• Provided information:
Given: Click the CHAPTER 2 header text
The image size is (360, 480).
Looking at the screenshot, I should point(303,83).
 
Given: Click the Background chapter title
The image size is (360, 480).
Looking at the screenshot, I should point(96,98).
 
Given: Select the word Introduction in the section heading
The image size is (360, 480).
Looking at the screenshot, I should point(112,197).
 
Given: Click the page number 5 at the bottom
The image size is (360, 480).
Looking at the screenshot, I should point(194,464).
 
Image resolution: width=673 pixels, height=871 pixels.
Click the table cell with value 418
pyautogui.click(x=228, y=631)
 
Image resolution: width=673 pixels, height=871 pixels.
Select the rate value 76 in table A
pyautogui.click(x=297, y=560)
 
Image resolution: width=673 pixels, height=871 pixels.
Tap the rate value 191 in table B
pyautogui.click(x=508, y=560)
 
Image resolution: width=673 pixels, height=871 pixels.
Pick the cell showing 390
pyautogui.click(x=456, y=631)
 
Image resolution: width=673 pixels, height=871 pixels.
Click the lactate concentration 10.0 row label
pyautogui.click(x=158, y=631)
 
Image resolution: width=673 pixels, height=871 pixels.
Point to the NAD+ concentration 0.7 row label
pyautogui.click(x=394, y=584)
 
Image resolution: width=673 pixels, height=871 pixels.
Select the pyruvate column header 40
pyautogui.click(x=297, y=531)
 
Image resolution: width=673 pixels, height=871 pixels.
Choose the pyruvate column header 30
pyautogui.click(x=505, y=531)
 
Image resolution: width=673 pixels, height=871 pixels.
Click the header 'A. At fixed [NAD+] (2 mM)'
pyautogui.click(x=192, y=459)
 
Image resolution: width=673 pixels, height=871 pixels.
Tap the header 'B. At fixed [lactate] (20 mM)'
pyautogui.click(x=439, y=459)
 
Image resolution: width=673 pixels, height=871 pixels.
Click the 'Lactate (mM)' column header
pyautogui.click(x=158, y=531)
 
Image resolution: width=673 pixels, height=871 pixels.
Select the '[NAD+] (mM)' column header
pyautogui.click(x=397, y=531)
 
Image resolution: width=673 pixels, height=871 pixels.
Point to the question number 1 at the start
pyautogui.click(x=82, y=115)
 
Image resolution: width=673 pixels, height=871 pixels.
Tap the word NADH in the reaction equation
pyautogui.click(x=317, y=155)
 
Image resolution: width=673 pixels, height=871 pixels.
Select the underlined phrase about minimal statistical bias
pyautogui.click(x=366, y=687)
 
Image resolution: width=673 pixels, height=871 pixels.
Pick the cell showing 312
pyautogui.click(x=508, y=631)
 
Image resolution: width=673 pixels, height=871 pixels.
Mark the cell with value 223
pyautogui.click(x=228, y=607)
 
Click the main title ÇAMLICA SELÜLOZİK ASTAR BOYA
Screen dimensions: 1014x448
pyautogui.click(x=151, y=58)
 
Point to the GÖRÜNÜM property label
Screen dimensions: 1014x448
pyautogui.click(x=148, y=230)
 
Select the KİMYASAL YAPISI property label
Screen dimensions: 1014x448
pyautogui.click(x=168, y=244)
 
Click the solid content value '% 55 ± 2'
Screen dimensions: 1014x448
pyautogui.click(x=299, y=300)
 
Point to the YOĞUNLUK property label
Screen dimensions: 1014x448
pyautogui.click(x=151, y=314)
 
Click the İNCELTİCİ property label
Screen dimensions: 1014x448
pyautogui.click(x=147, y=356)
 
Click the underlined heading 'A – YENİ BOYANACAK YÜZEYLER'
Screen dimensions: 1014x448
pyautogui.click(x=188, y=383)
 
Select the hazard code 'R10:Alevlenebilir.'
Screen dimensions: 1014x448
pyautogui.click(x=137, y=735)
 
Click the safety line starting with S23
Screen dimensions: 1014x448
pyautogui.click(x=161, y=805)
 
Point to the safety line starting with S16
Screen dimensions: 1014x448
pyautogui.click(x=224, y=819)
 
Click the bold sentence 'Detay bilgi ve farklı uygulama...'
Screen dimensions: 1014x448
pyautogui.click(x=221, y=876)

• Exercise: Copy all of the rows above word for word.

• Task response:
Given: Click the CHAPTER 2 header text
The image size is (360, 480).
Looking at the screenshot, I should point(303,83).
 
Given: Click the Background chapter title
The image size is (360, 480).
Looking at the screenshot, I should point(96,98).
 
Given: Select the word Introduction in the section heading
The image size is (360, 480).
Looking at the screenshot, I should point(112,197).
 
Given: Click the page number 5 at the bottom
The image size is (360, 480).
Looking at the screenshot, I should point(194,464).
 
Image resolution: width=673 pixels, height=871 pixels.
Click the table cell with value 418
pyautogui.click(x=228, y=631)
 
Image resolution: width=673 pixels, height=871 pixels.
Select the rate value 76 in table A
pyautogui.click(x=297, y=560)
 
Image resolution: width=673 pixels, height=871 pixels.
Tap the rate value 191 in table B
pyautogui.click(x=508, y=560)
 
Image resolution: width=673 pixels, height=871 pixels.
Pick the cell showing 390
pyautogui.click(x=456, y=631)
 
Image resolution: width=673 pixels, height=871 pixels.
Click the lactate concentration 10.0 row label
pyautogui.click(x=158, y=631)
 
Image resolution: width=673 pixels, height=871 pixels.
Point to the NAD+ concentration 0.7 row label
pyautogui.click(x=394, y=584)
 
Image resolution: width=673 pixels, height=871 pixels.
Select the pyruvate column header 40
pyautogui.click(x=297, y=531)
 
Image resolution: width=673 pixels, height=871 pixels.
Choose the pyruvate column header 30
pyautogui.click(x=505, y=531)
 
Image resolution: width=673 pixels, height=871 pixels.
Click the header 'A. At fixed [NAD+] (2 mM)'
pyautogui.click(x=192, y=459)
 
Image resolution: width=673 pixels, height=871 pixels.
Tap the header 'B. At fixed [lactate] (20 mM)'
pyautogui.click(x=439, y=459)
 
Image resolution: width=673 pixels, height=871 pixels.
Click the 'Lactate (mM)' column header
pyautogui.click(x=158, y=531)
 
Image resolution: width=673 pixels, height=871 pixels.
Select the '[NAD+] (mM)' column header
pyautogui.click(x=397, y=531)
 
Image resolution: width=673 pixels, height=871 pixels.
Point to the question number 1 at the start
pyautogui.click(x=82, y=115)
 
Image resolution: width=673 pixels, height=871 pixels.
Tap the word NADH in the reaction equation
pyautogui.click(x=317, y=155)
 
Image resolution: width=673 pixels, height=871 pixels.
Select the underlined phrase about minimal statistical bias
pyautogui.click(x=366, y=687)
 
Image resolution: width=673 pixels, height=871 pixels.
Pick the cell showing 312
pyautogui.click(x=508, y=631)
 
Image resolution: width=673 pixels, height=871 pixels.
Mark the cell with value 223
pyautogui.click(x=228, y=607)
 
Click the main title ÇAMLICA SELÜLOZİK ASTAR BOYA
Screen dimensions: 1014x448
pyautogui.click(x=151, y=58)
 
Point to the GÖRÜNÜM property label
Screen dimensions: 1014x448
pyautogui.click(x=148, y=230)
 
Select the KİMYASAL YAPISI property label
Screen dimensions: 1014x448
pyautogui.click(x=168, y=244)
 
Click the solid content value '% 55 ± 2'
Screen dimensions: 1014x448
pyautogui.click(x=299, y=300)
 
Point to the YOĞUNLUK property label
Screen dimensions: 1014x448
pyautogui.click(x=151, y=314)
 
Click the İNCELTİCİ property label
Screen dimensions: 1014x448
pyautogui.click(x=147, y=356)
 
Click the underlined heading 'A – YENİ BOYANACAK YÜZEYLER'
Screen dimensions: 1014x448
pyautogui.click(x=188, y=383)
 
Select the hazard code 'R10:Alevlenebilir.'
Screen dimensions: 1014x448
pyautogui.click(x=137, y=735)
 
Click the safety line starting with S23
Screen dimensions: 1014x448
pyautogui.click(x=161, y=805)
 
Point to the safety line starting with S16
Screen dimensions: 1014x448
pyautogui.click(x=224, y=819)
 
Click the bold sentence 'Detay bilgi ve farklı uygulama...'
Screen dimensions: 1014x448
pyautogui.click(x=221, y=876)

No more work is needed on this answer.